The problem is that you are performing integer division.

If you change your code to

return (int) Math.floor((input - 10) / 2.0);

It will work as expected.

Check also this answer for a deeper understand: Integer division: How do you produce a double?

CodePudding user response：

You are always getting -3 because (input - 10) / 2 was always returning -3, which doesn't get any effect after using floor().

input - 10 is integer here and after dividing by another integer (2 in this case), it will return another integer value.

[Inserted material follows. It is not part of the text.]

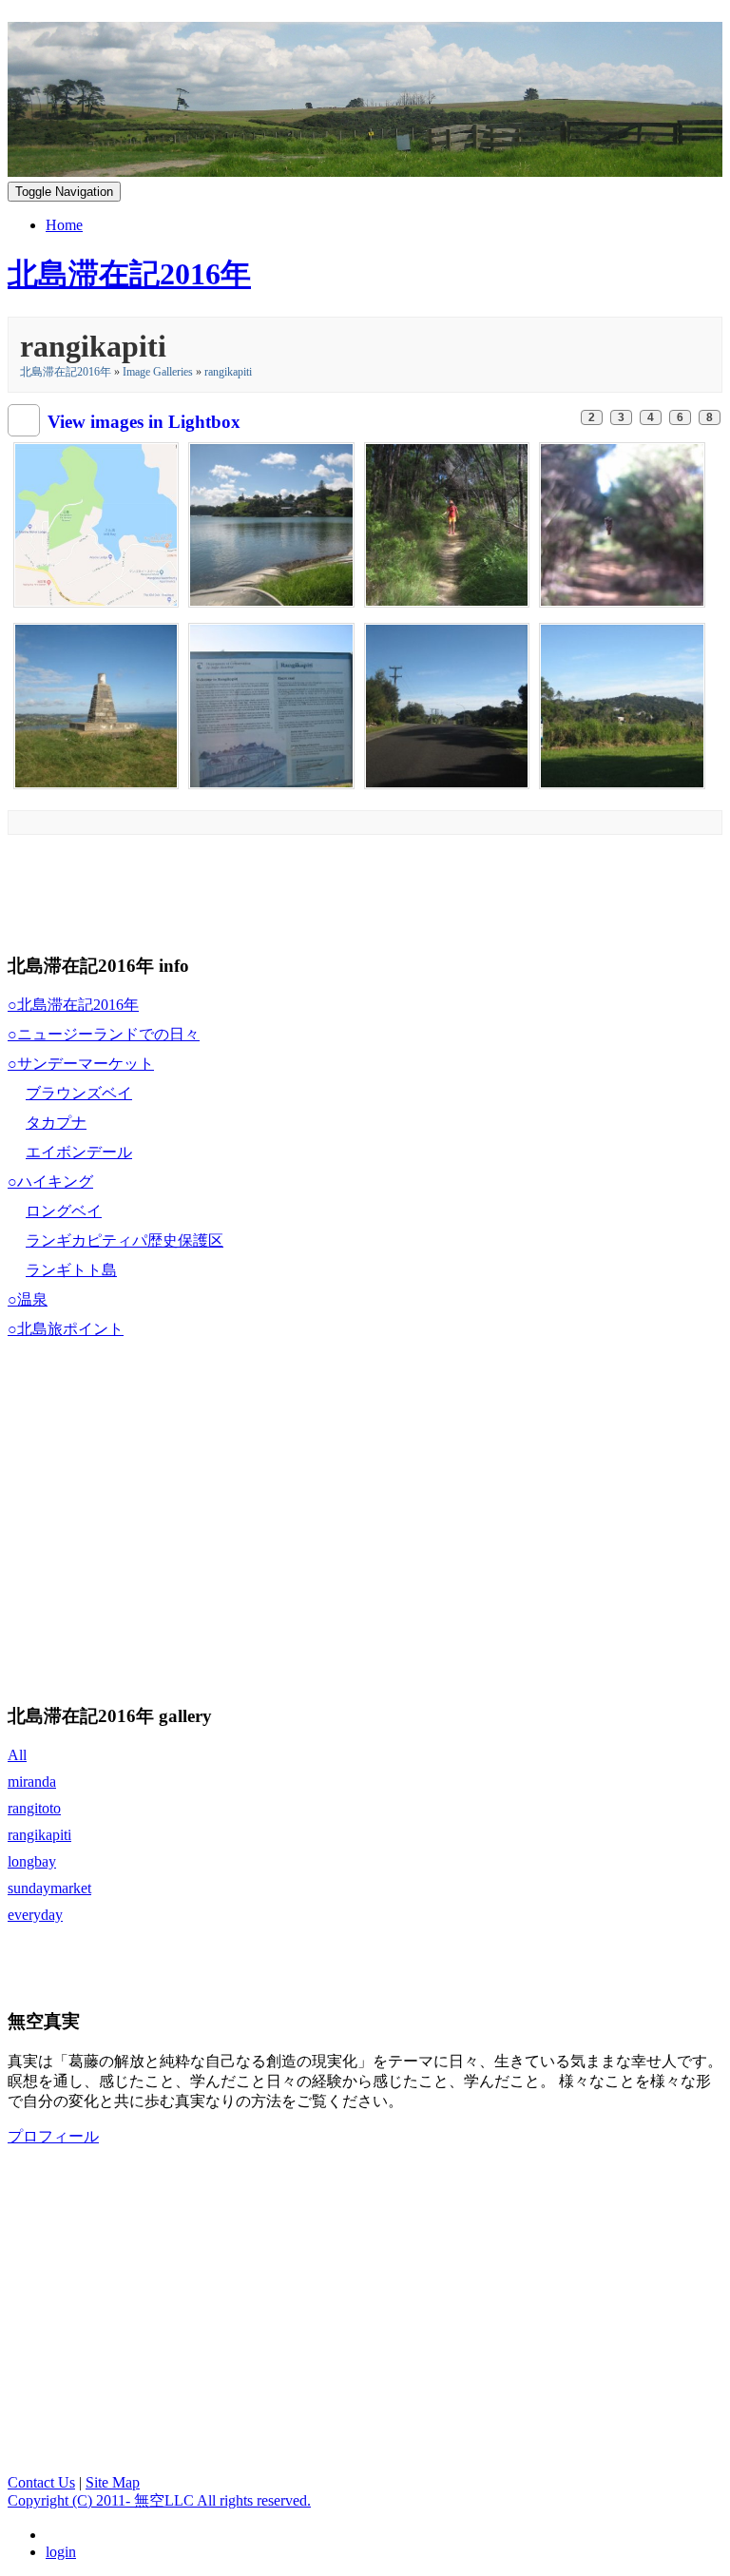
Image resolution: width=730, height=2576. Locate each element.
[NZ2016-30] (446, 523)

So, to overcome this problem, either cast the dividend/divisor to double before using floor():

int modifier(int input) {
    return (int) Math.floor((double)(input - 10) / 2);
}

Or, more simply use a decimal value as divisor (e.g. 2.0):

int modifier(int input) {
    return (int) Math.floor(input - 10 / 2.0);
}

CodePudding user response：

Your solution needs to evaluate the result of the intermediate operation to determine if the integer is negative or not. If positive, you need to round down and up if it is negative. This is to round towards negative and positive infinities respectively.

int modifier(int input) {
    double  result = (input - 10) / 2.0;
    if (result > 0) {
        return (int) Math.ceil(result);
    }
        return (int) Math.floor(result);
}

Running these cases

System.out.println(modifier(1)); // -4.5
System.out.println(modifier(2)); // -4.0
System.out.println(modifier(3)); // -3.5
System.out.println(modifier(4)); // -3.0
System.out.println(modifier(21)); // 5.5

Return the following:

-5
-4
-4
-3
6

If only rounding towards negative infinity is required, simply remove the condition to check if the intermediate result is positive.

static int modifier(int input) {
    double  result = (input - 10) / 2.0;
    return (int) Math.floor(result);
}